[Entries on target coordinates]
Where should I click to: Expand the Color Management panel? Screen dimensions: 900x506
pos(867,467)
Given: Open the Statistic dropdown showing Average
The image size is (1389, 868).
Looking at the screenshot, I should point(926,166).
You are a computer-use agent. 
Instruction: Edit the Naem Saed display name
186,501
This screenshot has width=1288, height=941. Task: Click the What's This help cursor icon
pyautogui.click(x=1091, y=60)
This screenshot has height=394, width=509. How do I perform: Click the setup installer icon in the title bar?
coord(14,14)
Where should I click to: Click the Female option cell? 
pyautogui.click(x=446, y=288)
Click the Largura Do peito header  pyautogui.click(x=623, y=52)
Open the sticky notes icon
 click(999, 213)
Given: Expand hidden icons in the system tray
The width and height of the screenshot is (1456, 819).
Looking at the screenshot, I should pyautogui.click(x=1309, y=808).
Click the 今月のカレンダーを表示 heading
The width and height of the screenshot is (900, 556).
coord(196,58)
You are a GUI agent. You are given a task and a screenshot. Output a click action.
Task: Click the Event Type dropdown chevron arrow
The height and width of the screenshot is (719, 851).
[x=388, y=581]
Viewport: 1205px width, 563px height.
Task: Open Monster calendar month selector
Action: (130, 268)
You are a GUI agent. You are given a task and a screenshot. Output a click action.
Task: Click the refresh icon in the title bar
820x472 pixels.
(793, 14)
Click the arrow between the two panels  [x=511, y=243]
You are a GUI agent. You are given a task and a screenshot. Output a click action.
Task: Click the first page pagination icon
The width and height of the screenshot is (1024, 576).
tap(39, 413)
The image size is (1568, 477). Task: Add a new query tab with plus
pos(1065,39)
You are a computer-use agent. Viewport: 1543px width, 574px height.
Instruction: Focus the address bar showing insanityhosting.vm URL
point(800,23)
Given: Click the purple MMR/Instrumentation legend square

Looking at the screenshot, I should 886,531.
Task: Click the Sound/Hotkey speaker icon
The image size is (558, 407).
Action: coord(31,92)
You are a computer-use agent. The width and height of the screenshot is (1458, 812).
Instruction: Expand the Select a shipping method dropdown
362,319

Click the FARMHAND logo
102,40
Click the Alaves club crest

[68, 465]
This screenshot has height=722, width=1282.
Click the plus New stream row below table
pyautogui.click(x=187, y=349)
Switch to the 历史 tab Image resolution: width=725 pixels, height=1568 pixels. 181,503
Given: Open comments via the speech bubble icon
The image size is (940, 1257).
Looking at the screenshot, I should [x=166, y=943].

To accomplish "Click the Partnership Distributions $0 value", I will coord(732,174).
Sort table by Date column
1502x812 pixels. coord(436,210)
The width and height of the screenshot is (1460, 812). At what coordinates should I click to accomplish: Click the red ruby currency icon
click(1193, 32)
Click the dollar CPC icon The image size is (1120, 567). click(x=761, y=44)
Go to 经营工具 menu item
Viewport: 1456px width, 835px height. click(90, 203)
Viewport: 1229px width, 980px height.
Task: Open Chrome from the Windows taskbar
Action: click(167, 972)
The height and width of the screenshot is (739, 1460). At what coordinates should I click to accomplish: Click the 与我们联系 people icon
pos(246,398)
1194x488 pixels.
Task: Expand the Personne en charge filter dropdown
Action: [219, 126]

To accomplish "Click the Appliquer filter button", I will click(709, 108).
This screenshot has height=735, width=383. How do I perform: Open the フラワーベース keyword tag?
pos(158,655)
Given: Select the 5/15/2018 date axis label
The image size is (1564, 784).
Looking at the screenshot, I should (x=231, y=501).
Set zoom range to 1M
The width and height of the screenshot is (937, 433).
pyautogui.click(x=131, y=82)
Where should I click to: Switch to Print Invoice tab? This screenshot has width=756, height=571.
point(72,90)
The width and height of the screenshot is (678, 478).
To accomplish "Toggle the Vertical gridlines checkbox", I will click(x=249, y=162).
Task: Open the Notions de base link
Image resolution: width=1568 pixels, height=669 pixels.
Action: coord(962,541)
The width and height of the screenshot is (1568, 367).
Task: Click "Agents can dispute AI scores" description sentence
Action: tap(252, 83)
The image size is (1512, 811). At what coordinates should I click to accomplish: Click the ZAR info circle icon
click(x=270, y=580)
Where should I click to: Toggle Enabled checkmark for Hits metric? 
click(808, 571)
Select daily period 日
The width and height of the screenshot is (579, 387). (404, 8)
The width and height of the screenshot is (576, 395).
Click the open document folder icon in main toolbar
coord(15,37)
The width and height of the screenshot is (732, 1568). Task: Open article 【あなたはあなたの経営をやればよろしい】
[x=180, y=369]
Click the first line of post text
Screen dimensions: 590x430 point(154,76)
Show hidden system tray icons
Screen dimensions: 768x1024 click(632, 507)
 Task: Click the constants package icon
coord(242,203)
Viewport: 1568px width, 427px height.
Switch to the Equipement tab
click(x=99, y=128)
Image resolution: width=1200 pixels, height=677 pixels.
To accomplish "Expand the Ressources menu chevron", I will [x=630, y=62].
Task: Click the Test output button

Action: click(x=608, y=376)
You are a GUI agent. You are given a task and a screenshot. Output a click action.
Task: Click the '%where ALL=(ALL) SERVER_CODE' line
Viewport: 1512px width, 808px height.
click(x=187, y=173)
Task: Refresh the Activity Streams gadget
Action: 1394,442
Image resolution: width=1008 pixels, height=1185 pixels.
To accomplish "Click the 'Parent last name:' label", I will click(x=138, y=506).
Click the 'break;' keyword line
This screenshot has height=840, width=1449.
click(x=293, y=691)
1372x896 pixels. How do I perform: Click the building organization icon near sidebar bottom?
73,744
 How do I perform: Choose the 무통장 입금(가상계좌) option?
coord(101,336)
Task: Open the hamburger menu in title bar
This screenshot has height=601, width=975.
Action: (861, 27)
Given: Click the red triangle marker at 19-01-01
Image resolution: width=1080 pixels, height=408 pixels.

### Set task
Put every line of the records into a JSON list of strings, with one string per line and blank lines left out.

### Response to the task
[
  "Where should I click to: Expand the Color Management panel? Screen dimensions: 900x506",
  "pos(867,467)",
  "Given: Open the Statistic dropdown showing Average",
  "The image size is (1389, 868).",
  "Looking at the screenshot, I should point(926,166).",
  "You are a computer-use agent. ",
  "Instruction: Edit the Naem Saed display name",
  "186,501",
  "This screenshot has width=1288, height=941. Task: Click the What's This help cursor icon",
  "pyautogui.click(x=1091, y=60)",
  "This screenshot has height=394, width=509. How do I perform: Click the setup installer icon in the title bar?",
  "coord(14,14)",
  "Where should I click to: Click the Female option cell? ",
  "pyautogui.click(x=446, y=288)",
  "Click the Largura Do peito header  pyautogui.click(x=623, y=52)",
  "Open the sticky notes icon",
  " click(999, 213)",
  "Given: Expand hidden icons in the system tray",
  "The width and height of the screenshot is (1456, 819).",
  "Looking at the screenshot, I should pyautogui.click(x=1309, y=808).",
  "Click the 今月のカレンダーを表示 heading",
  "The width and height of the screenshot is (900, 556).",
  "coord(196,58)",
  "You are a GUI agent. You are given a task and a screenshot. Output a click action.",
  "Task: Click the Event Type dropdown chevron arrow",
  "The height and width of the screenshot is (719, 851).",
  "[x=388, y=581]",
  "Viewport: 1205px width, 563px height.",
  "Task: Open Monster calendar month selector",
  "Action: (130, 268)",
  "You are a GUI agent. You are given a task and a screenshot. Output a click action.",
  "Task: Click the refresh icon in the title bar",
  "820x472 pixels.",
  "(793, 14)",
  "Click the arrow between the two panels  [x=511, y=243]",
  "You are a GUI agent. You are given a task and a screenshot. Output a click action.",
  "Task: Click the first page pagination icon",
  "The width and height of the screenshot is (1024, 576).",
  "tap(39, 413)",
  "The image size is (1568, 477). Task: Add a new query tab with plus",
  "pos(1065,39)",
  "You are a computer-use agent. Viewport: 1543px width, 574px height.",
  "Instruction: Focus the address bar showing insanityhosting.vm URL",
  "point(800,23)",
  "Given: Click the purple MMR/Instrumentation legend square",
  "Looking at the screenshot, I should 886,531.",
  "Task: Click the Sound/Hotkey speaker icon",
  "The image size is (558, 407).",
  "Action: coord(31,92)",
  "You are a computer-use agent. The width and height of the screenshot is (1458, 812).",
  "Instruction: Expand the Select a shipping method dropdown",
  "362,319",
  "Click the FARMHAND logo",
  "102,40",
  "Click the Alaves club crest",
  "[68, 465]",
  "This screenshot has height=722, width=1282.",
  "Click the plus New stream row below table",
  "pyautogui.click(x=187, y=349)",
  "Switch to the 历史 tab Image resolution: width=725 pixels, height=1568 pixels. 181,503",
  "Given: Open comments via the speech bubble icon",
  "The image size is (940, 1257).",
  "Looking at the screenshot, I should [x=166, y=943].",
  "To accomplish \"Click the Partnership Distributions $0 value\", I will coord(732,174).",
  "Sort table by Date column",
  "1502x812 pixels. coord(436,210)",
  "The width and height of the screenshot is (1460, 812). At what coordinates should I click to accomplish: Click the red ruby currency icon",
  "click(1193, 32)",
  "Click the dollar CPC icon The image size is (1120, 567). click(x=761, y=44)",
  "Go to 经营工具 menu item",
  "Viewport: 1456px width, 835px height. click(90, 203)",
  "Viewport: 1229px width, 980px height.",
  "Task: Open Chrome from the Windows taskbar",
  "Action: click(167, 972)",
  "The height and width of the screenshot is (739, 1460). At what coordinates should I click to accomplish: Click the 与我们联系 people icon",
  "pos(246,398)",
  "1194x488 pixels.",
  "Task: Expand the Personne en charge filter dropdown",
  "Action: [219, 126]",
  "To accomplish \"Click the Appliquer filter button\", I will click(709, 108).",
  "This screenshot has height=735, width=383. How do I perform: Open the フラワーベース keyword tag?",
  "pos(158,655)",
  "Given: Select the 5/15/2018 date axis label",
  "The image size is (1564, 784).",
  "Looking at the screenshot, I should (x=231, y=501).",
  "Set zoom range to 1M",
  "The width and height of the screenshot is (937, 433).",
  "pyautogui.click(x=131, y=82)",
  "Where should I click to: Switch to Print Invoice tab? This screenshot has width=756, height=571.",
  "point(72,90)",
  "The width and height of the screenshot is (678, 478).",
  "To accomplish \"Toggle the Vertical gridlines checkbox\", I will click(x=249, y=162).",
  "Task: Open the Notions de base link",
  "Image resolution: width=1568 pixels, height=669 pixels.",
  "Action: coord(962,541)",
  "The width and height of the screenshot is (1568, 367).",
  "Task: Click \"Agents can dispute AI scores\" description sentence",
  "Action: tap(252, 83)",
  "The image size is (1512, 811). At what coordinates should I click to accomplish: Click the ZAR info circle icon",
  "click(x=270, y=580)",
  "Where should I click to: Toggle Enabled checkmark for Hits metric? ",
  "click(808, 571)",
  "Select daily period 日",
  "The width and height of the screenshot is (579, 387). (404, 8)",
  "The width and height of the screenshot is (576, 395).",
  "Click the open document folder icon in main toolbar",
  "coord(15,37)",
  "The width and height of the screenshot is (732, 1568). Task: Open article 【あなたはあなたの経営をやればよろしい】",
  "[x=180, y=369]",
  "Click the first line of post text",
  "Screen dimensions: 590x430 point(154,76)",
  "Show hidden system tray icons",
  "Screen dimensions: 768x1024 click(632, 507)",
  " Task: Click the constants package icon",
  "coord(242,203)",
  "Viewport: 1568px width, 427px height.",
  "Switch to the Equipement tab",
  "click(x=99, y=128)",
  "Image resolution: width=1200 pixels, height=677 pixels.",
  "To accomplish \"Expand the Ressources menu chevron\", I will [x=630, y=62].",
  "Task: Click the Test output button",
  "Action: click(x=608, y=376)",
  "You are a GUI agent. You are given a task and a screenshot. Output a click action.",
  "Task: Click the '%where ALL=(ALL) SERVER_CODE' line",
  "Viewport: 1512px width, 808px height.",
  "click(x=187, y=173)",
  "Task: Refresh the Activity Streams gadget",
  "Action: 1394,442",
  "Image resolution: width=1008 pixels, height=1185 pixels.",
  "To accomplish \"Click the 'Parent last name:' label\", I will click(x=138, y=506).",
  "Click the 'break;' keyword line",
  "This screenshot has height=840, width=1449.",
  "click(x=293, y=691)",
  "1372x896 pixels. How do I perform: Click the building organization icon near sidebar bottom?",
  "73,744",
  " How do I perform: Choose the 무통장 입금(가상계좌) option?",
  "coord(101,336)",
  "Task: Open the hamburger menu in title bar",
  "This screenshot has height=601, width=975.",
  "Action: (861, 27)",
  "Given: Click the red triangle marker at 19-01-01",
  "Image resolution: width=1080 pixels, height=408 pixels."
]